Mind charity worker, 49, was bullied out of her job after reporting colleagues for mocking a disabled woman and insulting the mentally ill, tribunal rules
- Catriona Robinson was left in floods of tears when she witnessed a co-worker doing an offensive impression of a physically disabled woman
- When Miss Robinson complained, she was ‘isolated and marginalised’ and became the victim of ‘blatant bullying,’ an employment tribunal heard
- The tribunal upheld her claim for unfair dismissal from the mental health charity Mind and a future hearing will set compensation
A charity worker was bullied out of her job after reporting colleagues for mocking a disabled woman and insulting the mentally ill, a tribunal has ruled.
Catriona Robinson, 49, was left in floods of tears when she witnessed a co-worker doing an offensive impression of a physically disabled woman.
She was also appalled when other staff branded those using the services of the mental health charity Mind as ‘druggy bums’ and ‘wastes of space’.
But when Miss Robinson complained, she was ‘isolated and marginalised’ and became the victim of ‘blatant bullying,’ an employment tribunal heard.
She later resigned, saying she had no choice. ‘I witnessed foul language daily and prolonged raucous laughter,’ said Miss Robinson.
Catriona Robinson, a worker at a mental health charity was unfairly dismissed for whistleblowing – after she complained about colleagues insulting disabled people
‘Some discussion or behaviour was markedly unprofessional, with the inclusion of management.
‘Conversations included referring to clients by nicknames, scoffing and laughing at their behaviours.
‘Long discussions were held about clients having lied about their condition or diagnosis, articulating there had been ‘nothing wrong with them’ and their being druggy bums and wastes of space.
‘Staff commented that clients were awarded more in benefits than they received in wages.’

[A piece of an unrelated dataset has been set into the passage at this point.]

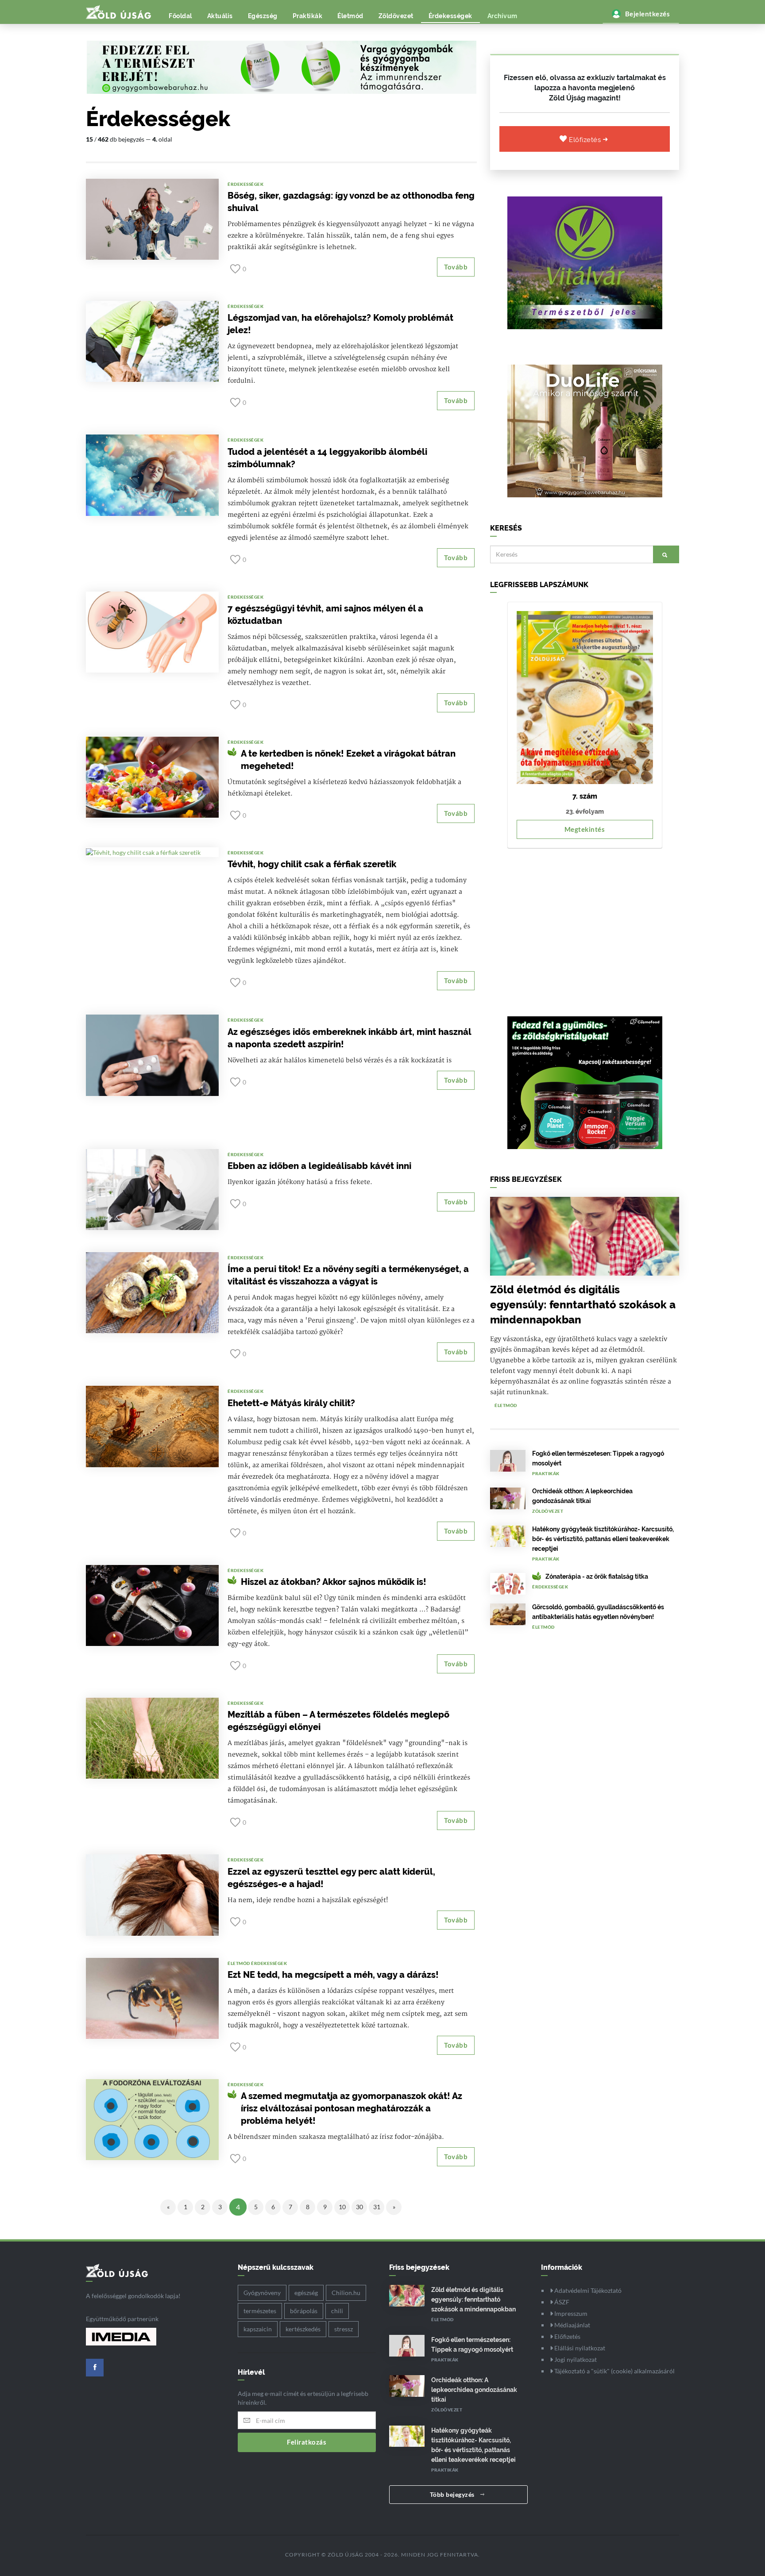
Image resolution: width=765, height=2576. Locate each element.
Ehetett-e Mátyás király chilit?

In August 2016, Miss Robinson was shocked when workers including managers at the office in Abergavenny, Monmouthshire, Wales, laughed at a colleague imitating a person with disabilities.
‘I was very distressed,’ she said. ‘I walked out to the staff kitchen, where I cried.’
Miss Robinson did not make a formal complaint but reported the behaviour to her manager.
After this, she said, the atmosphere changed in the office where she was a community outreach officer from February 2016 to December 2017.
‘I was desperately lonely, sad, isolated and each day I faced passive aggressive abuse and sometimes blatant bullying,’ she told the hearing in Cardiff.
There was also often racially and sexually offensive language in the office, said Miss Robinson.
Other staff claimed it was ‘gallows humour’.
But the tribunal upheld her claim for unfair dismissal and a future hearing will set compensation.
A Mind spokesman said the charity was ‘appalled’ at the behaviour and has made changes after an inquiry.